As you can see, a fairly simple and painless process takes a lot of steps and substeps; each of them incurs an interaction cost.

For some, the interaction cost is insignificant — for instance, remembering that swiping to the right exposes more content has a very low interaction cost, because people have encountered horizontal scrolling many times before on mobile devices or on the web.

Other steps can be optimized to minimize the interaction cost. For example, the placement and the visual design of the search field impact how quickly people locate it on the page. Similarly, making the buttons and search fields big can help with tapping the targets. A descriptive heading in plain language like ORIGIN OF CEREMONY also helps users quickly find the information they are looking for. (Though, in this case, using all caps makes the label harder to read.)

Expected Utility

Note that for some of the steps in the previous sections, users have multiple choices. For instance, they can either pick a suggestion from the autosuggest list or type the string to the end.

How do people decide which action to pick? The answer lies in the concept of expected utility:

Expected utility = Expected benefits – Expected interaction costs

Users try to maximize the expected utility of an action: In other words, they weigh the benefits and the costs of each action, and they choose the one that has the best balance of benefits versus costs.

When there are several ways to reach the same goal with similar benefits, users typically tend to pick actions that minimize the estimated interaction cost.

For instance, many people may not scroll down in the list of autosuggestions to find the word “ceremony” and might rather type one (or a few) more characters until the word ceremony is visible, because the cost of scrolling down the small list and scanning the list for the right word is higher than the cost of typing one or even a few more characters.

The list of suggestions shortens to display the target word at the bottom of the list, just above the onscreen keyboard.
Auto suggestions are less accurate when fewer characters are typed out. As a result, the target word may appear lower in the list or not at all, increasing the interaction cost of scanning the suggestions. In such cases, it's often faster to finish typing the word than to sift through the list.

This type of thinking generalizes at the site level as well.
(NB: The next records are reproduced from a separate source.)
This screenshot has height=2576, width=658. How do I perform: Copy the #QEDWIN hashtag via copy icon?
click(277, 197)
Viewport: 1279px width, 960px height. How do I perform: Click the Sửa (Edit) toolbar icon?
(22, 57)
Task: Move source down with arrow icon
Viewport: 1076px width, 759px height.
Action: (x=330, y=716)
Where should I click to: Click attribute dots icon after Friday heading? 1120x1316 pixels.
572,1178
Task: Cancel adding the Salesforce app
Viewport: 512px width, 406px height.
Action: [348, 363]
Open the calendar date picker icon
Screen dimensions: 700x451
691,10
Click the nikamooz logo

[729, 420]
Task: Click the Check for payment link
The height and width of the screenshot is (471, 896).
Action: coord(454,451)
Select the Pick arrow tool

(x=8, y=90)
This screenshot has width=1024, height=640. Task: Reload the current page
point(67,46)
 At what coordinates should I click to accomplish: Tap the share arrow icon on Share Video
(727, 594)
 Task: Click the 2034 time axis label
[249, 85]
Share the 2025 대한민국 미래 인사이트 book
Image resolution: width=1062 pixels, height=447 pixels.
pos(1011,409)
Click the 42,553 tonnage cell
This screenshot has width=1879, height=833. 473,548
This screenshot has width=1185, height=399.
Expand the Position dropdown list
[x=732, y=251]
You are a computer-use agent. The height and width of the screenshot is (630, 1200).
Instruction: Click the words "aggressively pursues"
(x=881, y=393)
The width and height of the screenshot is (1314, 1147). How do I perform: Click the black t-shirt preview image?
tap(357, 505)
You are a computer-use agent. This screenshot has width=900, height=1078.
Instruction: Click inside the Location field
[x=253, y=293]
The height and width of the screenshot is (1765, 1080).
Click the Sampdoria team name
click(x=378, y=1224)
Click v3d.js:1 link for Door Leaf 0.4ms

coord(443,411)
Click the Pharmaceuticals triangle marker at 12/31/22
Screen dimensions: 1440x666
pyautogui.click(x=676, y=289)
If it looks like it is going to be really hard to reach their goal on any given site, most users will just move to another site with a lower estimated interaction cost unless the benefit of interacting with the initial site is really high. To give an example, if the user really wants to buy an Apple computer, they probably are going to stick with Apple’s site because it’s unlikely that they will be able to buy it elsewhere. In this case, the user motivation is really high, so they may be willing to put up with a high interaction cost. However, if the user wants to buy a grill, they may not care if they buy it from Home Depot or Lowe's or some other site, and they will navigate away from sites that have high interaction costs.

Marketing and branding usually have the job of increasing the user motivation and expected benefits for engaging with a particular site or brand; usability deals with lowering the interaction cost. Both methods ultimately address the issue of increasing the expected utility of using a site or a piece of software.

Why You Should Care About Interaction Cost

Interaction cost is a direct measure of usability. In fact, the concept was introduced back in the early days of human-computer interaction to evaluate the usability of a software system. All usability heuristics minimize the interaction cost for the user.

A quick assessment of the interaction cost of a design can save a lot of money in the long run, as it can give you a good measure of how difficult the interface is going to be for the user. It can also serve as a comparison tool between design alternatives: usually, the one that minimizes the interaction cost has a better chance of success.